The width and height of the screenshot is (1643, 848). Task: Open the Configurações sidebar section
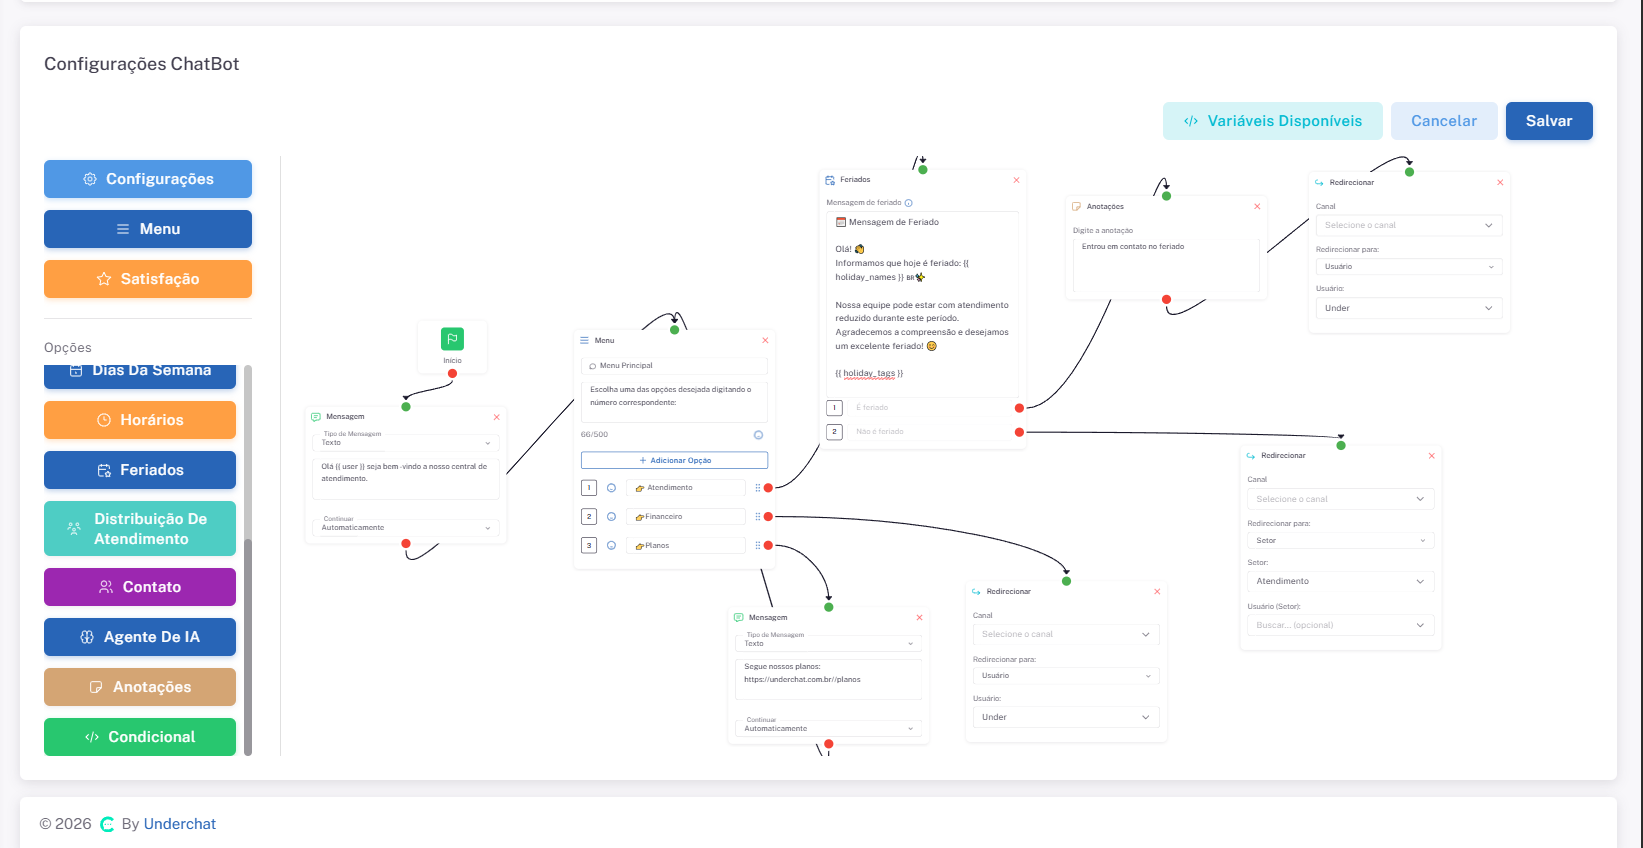point(148,179)
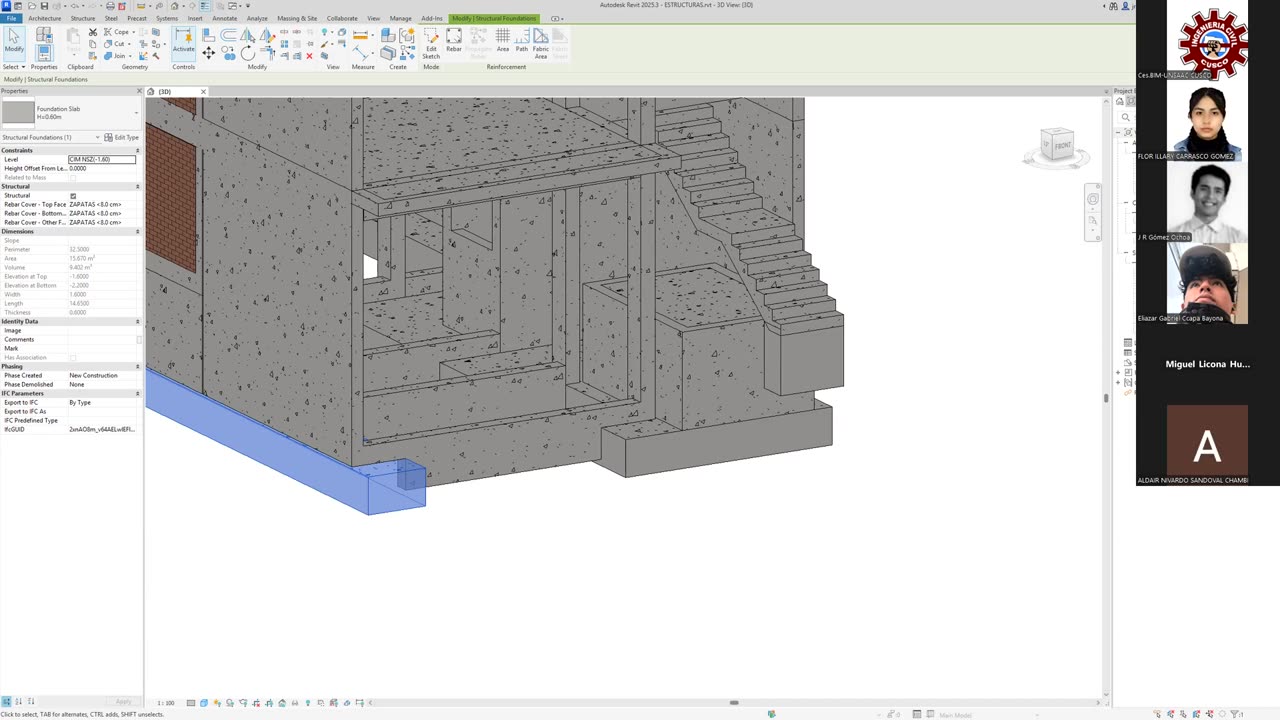Toggle the Structural checkbox in Properties

click(73, 196)
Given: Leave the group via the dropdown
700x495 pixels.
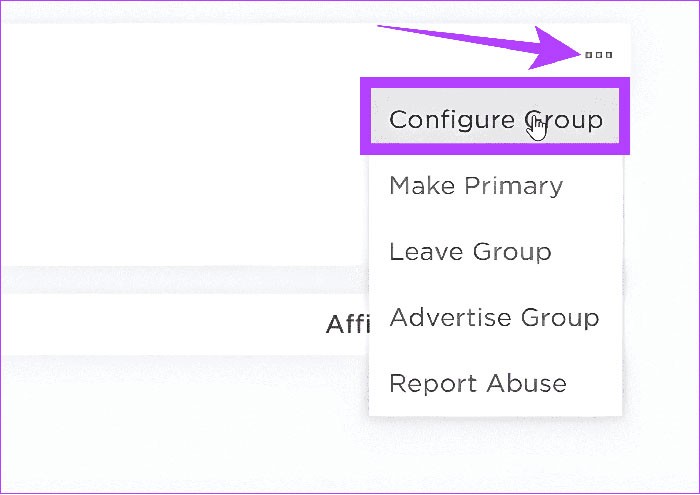Looking at the screenshot, I should coord(470,251).
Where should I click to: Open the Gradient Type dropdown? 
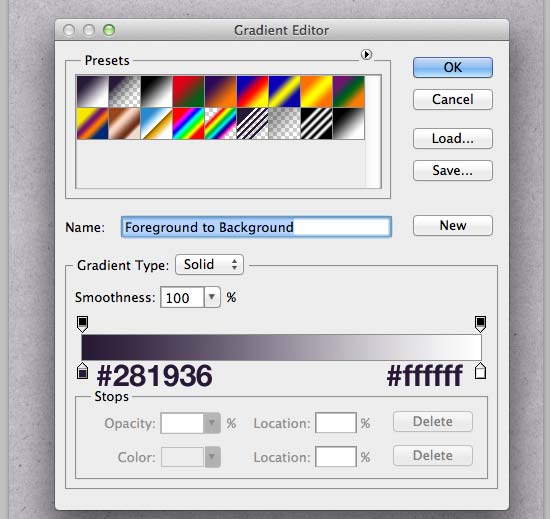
▬▬▬▬▬▬▬▬▬▬
- What to do
From the line containing "Given: Leave the group via the dropdown" to the last line of the listing above, transcribe each line exactly, skipping the pictures.

- Solution to this exercise
Given: Leave the group via the dropdown
700x495 pixels.
Looking at the screenshot, I should coord(470,251).
Where should I click to: Open the Gradient Type dropdown? 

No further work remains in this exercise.